The advantage of hESCs is that they can become any other type of cell. Scientists discovered that some adult cells can be "reprogrammed" to mimic that ability. These cells, known as induced pluripotent stem cells (iPSCs), present new possibilities.

"We all hope that someday [iPSCs] will be viable replacements for embryonic stem cells," says research professor Daniel Anderson, walking between his laboratories, which are scattered across several floors in interconnected buildings at MIT. "But it's not today."

For example: The viruses used to reprogram adult skin cells to act like embryonic stem cells make them unsafe, so far, for many applications. To improve iPSCs, scientists are studying them in parallel with hESCs, learning as much as they can about both.

"The gold standard is still hESC," says Carol Ware, who directs the Tom and Sue Ellison Stem Cell Core at the University of Washington. If hESC research disappears, "you've lost your control group," the base line against which to compare the iPSC work.

Some stem-cell researchers move abroad

Some scientists warn that US constraints on hESC research could push scientists to move their research overseas. "This research will go on whether or not we play the game," says Randall Moon, who directs the Institute for Stem Cell and Regenerative Medicine at the University of Washington. "The hope is that the US will come to its senses in time to take the lead rather than pick up the pieces."

When George W. Bush first constricted federal dollars for the research in 2001, a few scientists headed for labs in Singapore and Britain.

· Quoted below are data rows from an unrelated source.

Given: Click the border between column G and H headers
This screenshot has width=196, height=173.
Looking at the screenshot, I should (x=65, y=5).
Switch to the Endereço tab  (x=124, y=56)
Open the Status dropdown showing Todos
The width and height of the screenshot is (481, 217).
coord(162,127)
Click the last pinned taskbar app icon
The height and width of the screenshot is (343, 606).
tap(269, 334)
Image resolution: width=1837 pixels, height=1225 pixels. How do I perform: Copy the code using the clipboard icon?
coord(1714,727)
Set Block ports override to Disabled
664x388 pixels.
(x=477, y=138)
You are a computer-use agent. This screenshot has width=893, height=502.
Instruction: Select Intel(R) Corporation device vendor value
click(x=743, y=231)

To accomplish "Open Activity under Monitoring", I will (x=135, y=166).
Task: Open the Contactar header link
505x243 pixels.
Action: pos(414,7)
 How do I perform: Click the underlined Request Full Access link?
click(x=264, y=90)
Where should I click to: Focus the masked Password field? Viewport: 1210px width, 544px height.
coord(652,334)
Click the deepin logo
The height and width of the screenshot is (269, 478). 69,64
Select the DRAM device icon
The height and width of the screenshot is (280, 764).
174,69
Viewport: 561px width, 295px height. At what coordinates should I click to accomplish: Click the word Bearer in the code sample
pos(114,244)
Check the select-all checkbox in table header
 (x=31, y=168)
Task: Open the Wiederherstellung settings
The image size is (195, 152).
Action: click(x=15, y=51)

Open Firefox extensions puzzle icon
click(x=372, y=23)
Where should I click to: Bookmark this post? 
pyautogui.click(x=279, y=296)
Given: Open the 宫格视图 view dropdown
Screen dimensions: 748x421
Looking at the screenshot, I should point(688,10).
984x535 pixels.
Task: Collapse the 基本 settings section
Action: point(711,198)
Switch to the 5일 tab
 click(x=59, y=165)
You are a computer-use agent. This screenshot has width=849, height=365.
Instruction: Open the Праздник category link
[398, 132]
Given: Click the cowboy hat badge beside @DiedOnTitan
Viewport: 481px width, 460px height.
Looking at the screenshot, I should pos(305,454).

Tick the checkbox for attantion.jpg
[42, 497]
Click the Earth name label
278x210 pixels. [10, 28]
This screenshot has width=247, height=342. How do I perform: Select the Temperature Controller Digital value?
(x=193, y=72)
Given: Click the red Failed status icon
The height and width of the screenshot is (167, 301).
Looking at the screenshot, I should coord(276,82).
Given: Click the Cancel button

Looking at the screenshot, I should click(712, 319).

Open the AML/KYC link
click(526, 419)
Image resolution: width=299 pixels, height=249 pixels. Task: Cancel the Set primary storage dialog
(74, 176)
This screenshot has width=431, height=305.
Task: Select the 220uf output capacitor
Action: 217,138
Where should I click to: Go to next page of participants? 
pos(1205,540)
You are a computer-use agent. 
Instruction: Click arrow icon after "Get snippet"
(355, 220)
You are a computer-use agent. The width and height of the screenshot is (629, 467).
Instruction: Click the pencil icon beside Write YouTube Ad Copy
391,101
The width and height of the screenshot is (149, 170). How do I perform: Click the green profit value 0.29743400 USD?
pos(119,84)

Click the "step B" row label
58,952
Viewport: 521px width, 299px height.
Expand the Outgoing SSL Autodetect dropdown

But they tended to be nationals of those countries. Most American scientists are reluctant to defect abroad.

More are willing to move west to benefit from the California Institute for Regenerative Medicine, which is spending $3 billion over 10 years on stem-cell research. CIRM has distributed more than $1 billion already; 56 percent of it has gone to hESC research. New York, Maryland, and nine other states have collectively pledged $1.1 billion over 10 years to stem-cell research, out of which an indeterminate amount will go to hESC research.

Another nonfederal funding avenue is private research money. Several of the biggest labs already have ties to private organizations like the Howard Hughes Medical Institute and the Juvenile Diabetes Foundation, but those can't replace lost NIH funds.

Pharmaceutical companies aren't interested in funding this work yet, because profitable treatments are still too far in the future. "Your typical pharmaceutical company doesn't want to get involved while it's still this risky," says Dr. Anderson. "The NIH has been able to fund this work without any expectation of profit." A few venture capitalists have expressed interest, but none is yet a "major player," he adds.

Younger scientists and staff may consider moving out of academia and hospitals altogether. Two companies dominate the field: Geron Corp., in California, which is beginning clinical trials for a stem-cell treatment for spinal cord injury, and Advanced Cell Technology, which has labs in California and Massachusetts. Both of these small, publicly traded biotech companies operate at a severe loss as they try to create "biopharmaceuticals" from stem cells.

Costs if research goes private

If research shifts from academia to private industry, it could affect the pace of development, as confidentiality clauses keep major discoveries out of peer-reviewed literature. Some scientists would chafe at the restrictions, but others would value the dependability of funding.

Other young scientists may leave the field entirely. Dr. Daley, the Harvard University-Children's Hospital researcher who had to freeze his cell cultures after his funding froze, worries about "the insidious impact of this kind of ruling on the decisions scientists make – and students – to go into certain fields. You retool your career. "

Spence, freshly re-funded, is so far sticking with his research. Even if there's another reversal, his NIH funding is safe for a year. "It's been a ride, that's for sure," Spence says. "Not a fun ride, but it's been a ride."